12. Mr Wain argued, in the alternative, that the any such error of law was immaterial to the outcome of the appeal. In support of this argument, he drew attention to the fact that the expert had not been asked by those who commissioned their report to evaluate the plausibility of the appellant’s account of events, and the expert had accordingly not done so. Whilst it is true that the expert did not expressly comment upon the plausibility of the appellant’s account of events by reference to the background country information, this did not relieve the judge of the obligation to do so. It may have been, for example, that having considered the detail of the external evidence concerning the EndSARS protests, the judge would have concluded that material aspects of that evidence were inconsistent with the appellant’s account of them, thereby undermining the overall credibility of her claim. On the other hand, the judge may have concluded that the details contained within the external evidence supported the plausibility of her account of events, thereby enhancing its overall credibility. Given that the judge did not conduct this exercise, it is impossible now to say that the error of law I have identified was immaterial to the outcome of the appeal. I have accordingly concluded that the judge’s findings must be set aside in their entirety and the matter remitted for a complete rehearing.

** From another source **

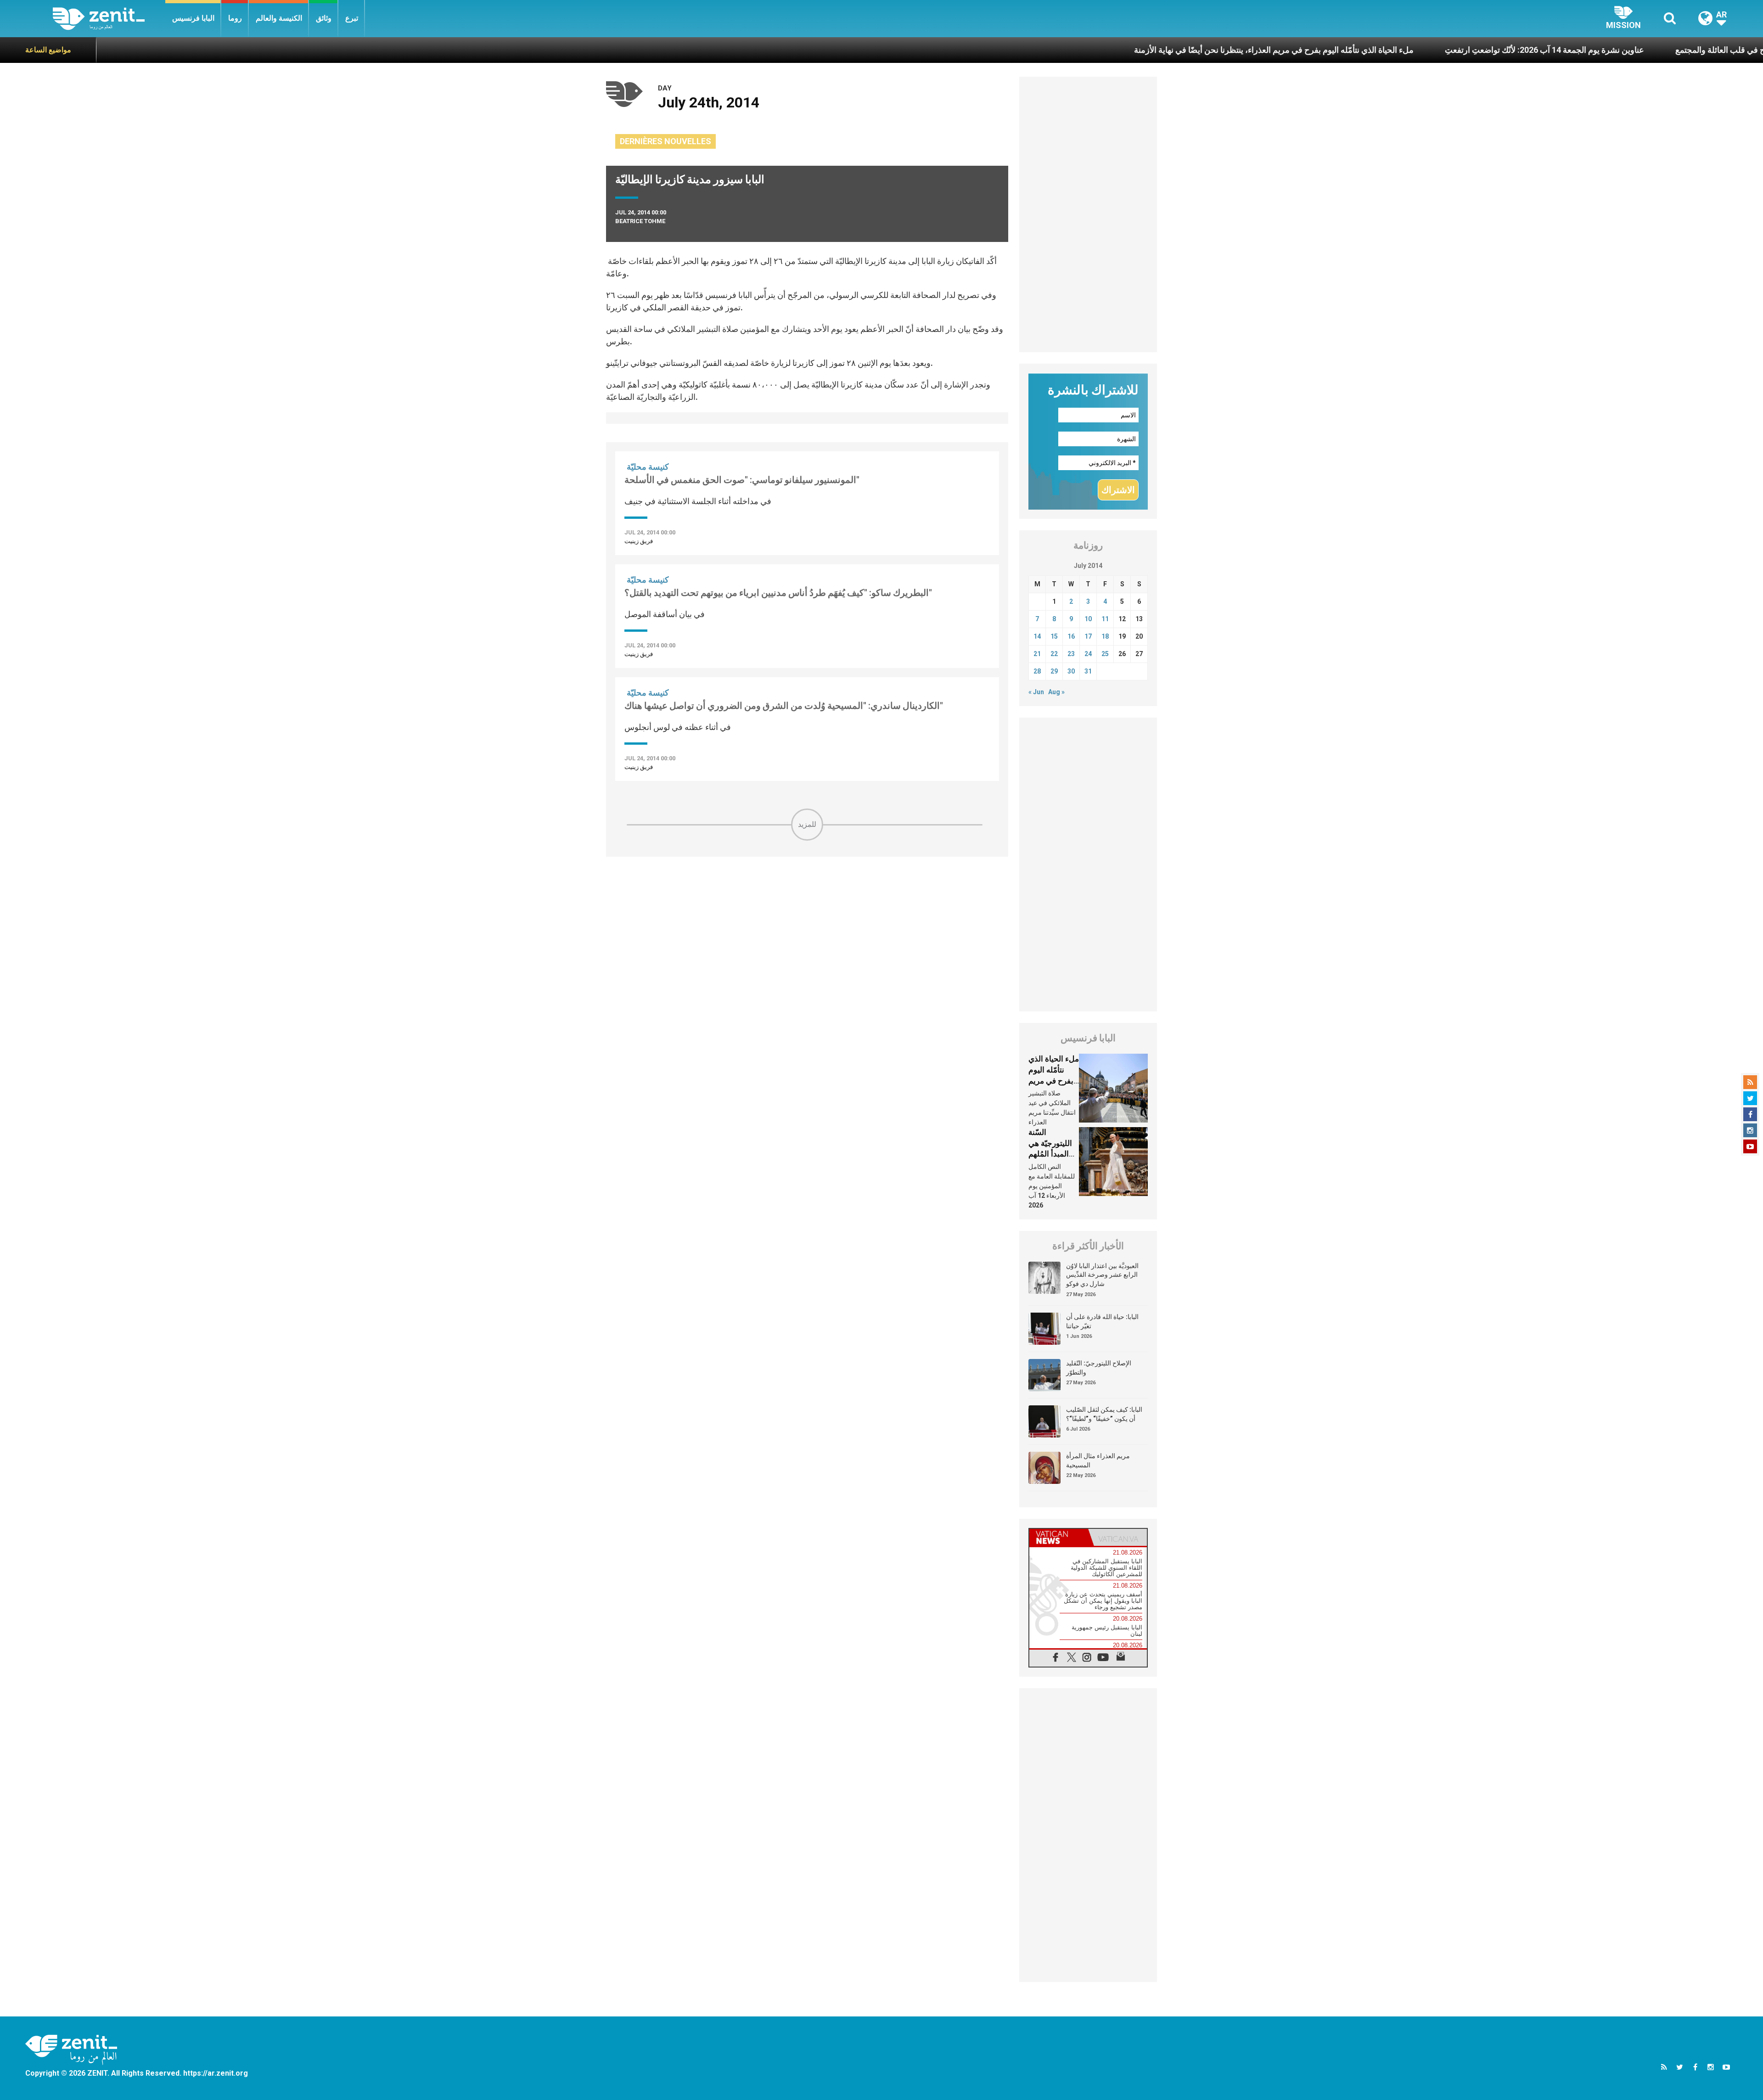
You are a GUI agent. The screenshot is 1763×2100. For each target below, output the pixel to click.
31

13. Although Mr Wood also argued the fourth ground of appeal (the failure of the judge to assess the likelihood of the appellant becoming involved in further political protest on return to Nigeria) I am satisfied that this is incapable of affecting the outcome of the present appeal given that (a) past behaviour of a claimant generally provides a good guide to their future conduct, and (b) I have in any event set aside the judge’s findings in relation to the former.
Notice of Decision
1. The appeal is allowed.
2. The decision of the First-tier Tribunal is set aside.
3. The appeal is remitted to the First-tier Tribunal for complete rehearing before a judge other than Judge Khan.